Thanks for the quick reply!
>> (0) The dog Joe thinks John hit died
>>
>> (1) * The dog I screamed when Dave hit died
>>
>> (2) * Joe seemed likely that John would go
>>
>> (3) * It acted likely that John would go
>>
>> (4) It seemed likely that John would go
>>
>>
>> I wonder how the difference between 0 vs. 1, and the difference
>> between 2-3 vs. 4, are handled in word grammar?
>
>
> (0) vs (1): (1) violates a constraint that the link from "hit" to "dog" is
> not valid if the path from "dog" to "hit" contains a 'tensed adjunct', i.e.

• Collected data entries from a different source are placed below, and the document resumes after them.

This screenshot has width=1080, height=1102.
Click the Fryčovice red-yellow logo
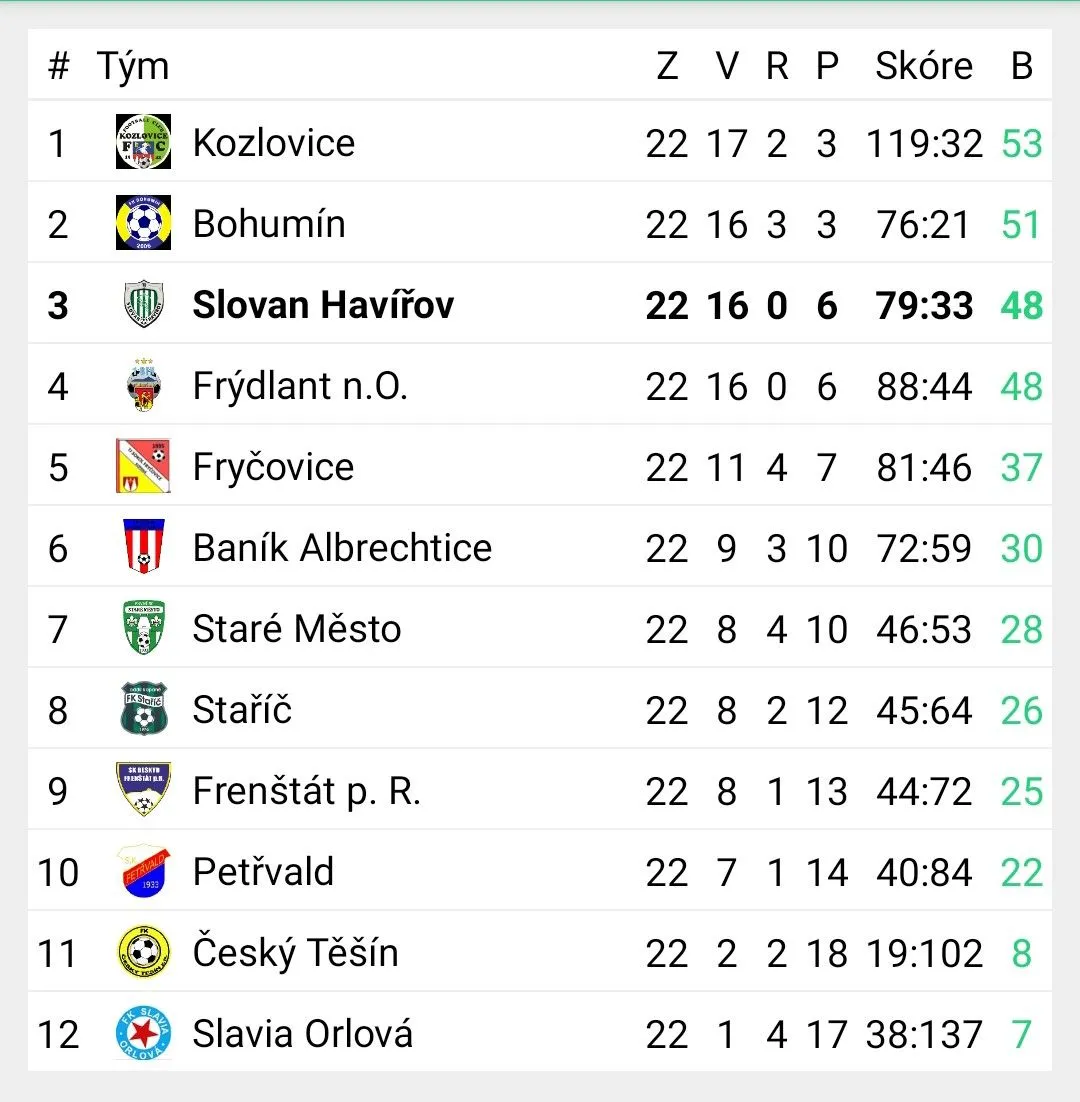pyautogui.click(x=143, y=466)
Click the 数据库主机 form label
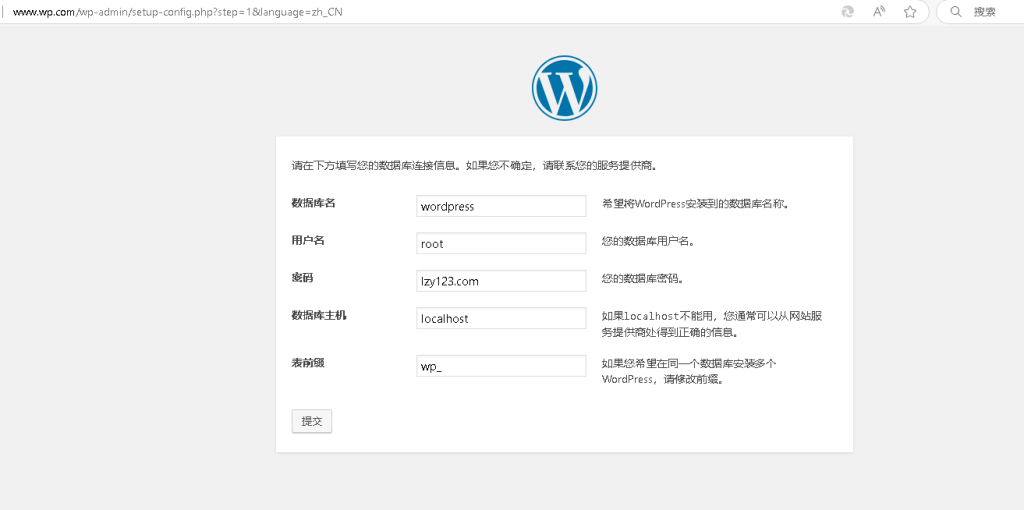 pyautogui.click(x=319, y=315)
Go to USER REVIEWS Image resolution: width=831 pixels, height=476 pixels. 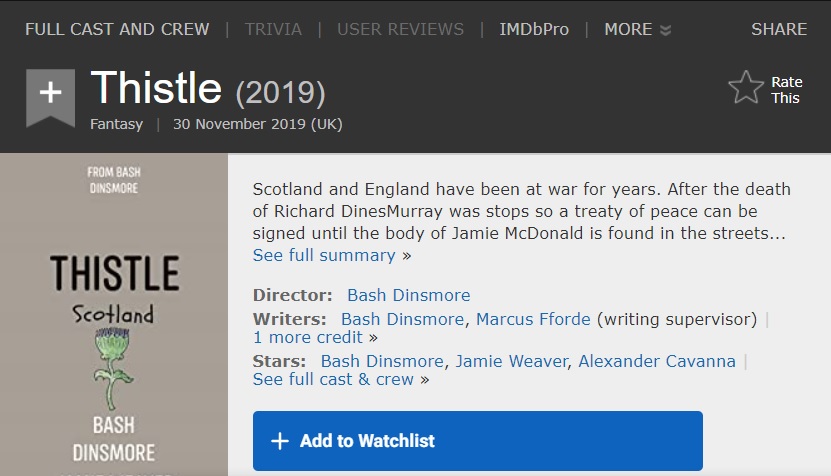[x=400, y=29]
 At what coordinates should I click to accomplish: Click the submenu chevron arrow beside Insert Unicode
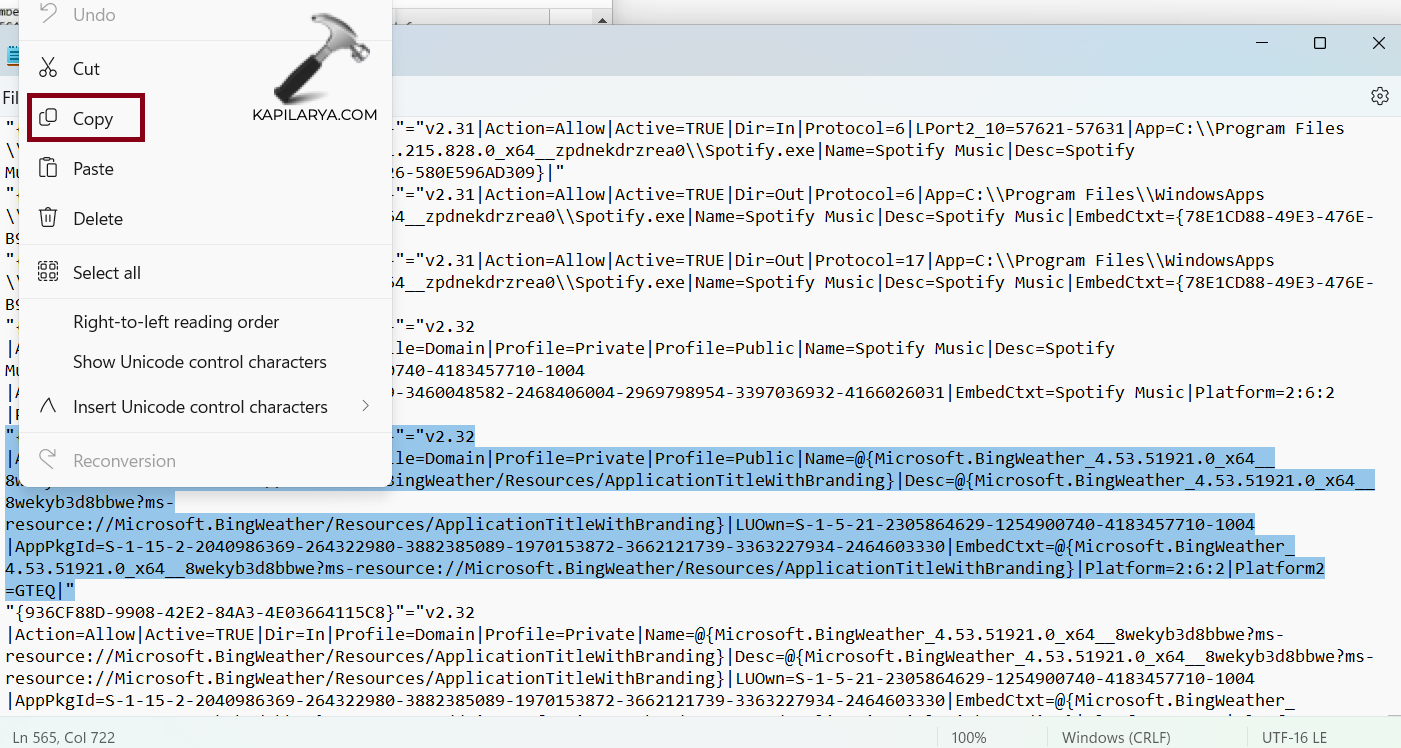365,406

> an adunct ("when") with a tensed complement ("hit").
This is interesting....
So the link from "dog" to "hit" (a B link, in the link grammar
dictionary , which would otherwise be judged valid, is judged as
invalid because of the C link from "when" to "Dave" (and then the S
link from "Dave" to "hit")
This would seem to be solvable within the plain old link grammar
dictionary framework. But to make it less messy, we would want to
make the C link (or something like it) point from "when" to "hit"

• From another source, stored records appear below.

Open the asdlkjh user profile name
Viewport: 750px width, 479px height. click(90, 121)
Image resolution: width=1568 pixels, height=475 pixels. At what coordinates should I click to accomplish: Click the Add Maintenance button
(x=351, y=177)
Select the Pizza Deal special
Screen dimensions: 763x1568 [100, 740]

rather than "when" to "Dave" [and possibly this has been done in the
most recent link parser dictionary, I'm looking at an old version
right now]
We could then make this sentence ungrammatical just by editing the
disjunct involving the B link from "dog" to "hit", to specify that it
can't be formed when there is a "C" type link from some word (in this
case "when") from "when" to "hit"
> (2) vs (4). I don't remember how exactly Dick analyses (4), but (2) is out
> because no rules generate it in the first place. In (2), the "that" is licit
> only if its accompanying "it" is present.
I see. So probably in link grammar, this case could be handled via
editing the appropriate link parser dictionary entries, so that some
of the disjuncts
involving "that" require the link to the accompanying "it"
> (3) is not ungrammatical, just semantically anomalous. "Act" requires its
> subject to be the actor in the acting. "It" is either meaningless or
> coreferential with "that (John would go)"; either way, it's not something
> that can be conceptualized as a plausible actor.
This sounds sensible, yet I wonder why Sleator & Temperley thought
differently...
Hmm...
Overall, your reply suggests to me that the postprocessing rules may
well be comparable to the fat links that Linas removed.
That is: they can probably be dealt with via just editing the link
grammar dictionary appropriately, and not in such incredibly perverted
ways. Some cleanup may be required to the way coordination oriented
links are handled.
The theoretical implication, in quasi-Chomskian language, would be
that Closure type phenomena can be handled via Merge type operations,
which is very much in the spirit of the Minimalist programme. (I
view link grammar's piecing together of words based on their
connectors as an implementation of Merge; and the link grammar
postprocessor as a probably unnecessary additional implementation of
closure related constraints....)
To dig deeper I'd have to come up with more examples by running them
through the current link parser and seeing which sentences WOULD be
judged grammatical if not for the postprocessor...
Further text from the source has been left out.